A warning: Putting cameras in direct sunlight can make the camera go over temp and fail.
My experience was with a camera I painted Plasti Dip black and put in a west-facing garage window behind an uncoated plain piece of glass. It was summer. So there were several factors making the sun worse: The garage was hot, the camera was black, and sunlight was unfiltered coming through the glass.
THE CAMERA HIT A WHOPPING 170 DEGREES, and that was in late September in northern Indiana!!! Imagine what it might have been back in July & August, or in Arizona. The camera was down very often, often requiring power-cycling to get it back up again. I never would have guessed the camera would have gotten so hot there.
I moved the cam from sitting on the sill up against the glass to being mounted a few inches away at the top of the window, and cut the effect of heat down to around 100 degrees, worse case. The garage is warm in the summer, and the camera is always warmer than its environment.

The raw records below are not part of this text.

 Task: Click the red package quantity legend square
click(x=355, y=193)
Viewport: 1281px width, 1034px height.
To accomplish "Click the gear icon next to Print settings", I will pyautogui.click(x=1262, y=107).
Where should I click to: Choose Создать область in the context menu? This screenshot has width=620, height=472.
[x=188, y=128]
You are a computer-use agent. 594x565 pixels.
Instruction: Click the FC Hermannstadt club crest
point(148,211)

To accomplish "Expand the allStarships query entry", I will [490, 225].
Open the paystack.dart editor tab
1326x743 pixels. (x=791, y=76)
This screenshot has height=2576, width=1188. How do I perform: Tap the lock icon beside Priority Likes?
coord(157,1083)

So I now attribute most of the camera’s temperature to that.
The camera is working perfectly now, but I wanted to warn everyone to think about your camera’s environment, especially if you are having trouble with it!
P.S – There are many ways to measure a temperature as hot as 170 degrees, but most simple liquid thermometers won’t cut it.
I happened to have a Bluetooth temperature sensor on hand, which could easily sit on top of the camera so it could see the camera’s temp, and not just the environment. It could measure the 170 degrees, but it was only rated for 140. So sometimes Bluetooth didn’t work @ 170, but the sensor still kept putting measurements in storage for later retrieval. The camera also waited until about 145 to fail.
So this is not a recommendation, just showing you the sensor I happened to have on hand to use:
BTW, if you buy something like this, a temp sensor that can alert you if a temp gets out of range, then make sure your phone only reads the sensors on demand if you aren’t using the monitor feature. Polling all sensors every minute over Bluetooth can kill your phone battery quickly. On my iPhone, I do that by turning background app refresh off for this app, and only loading the app when I need to collect the temps.
The nice thing about this sensor it stores weeks of 1-minute apart measurements, so you can lazily find the hottest point of the day. It also works well within something, like a Humidor.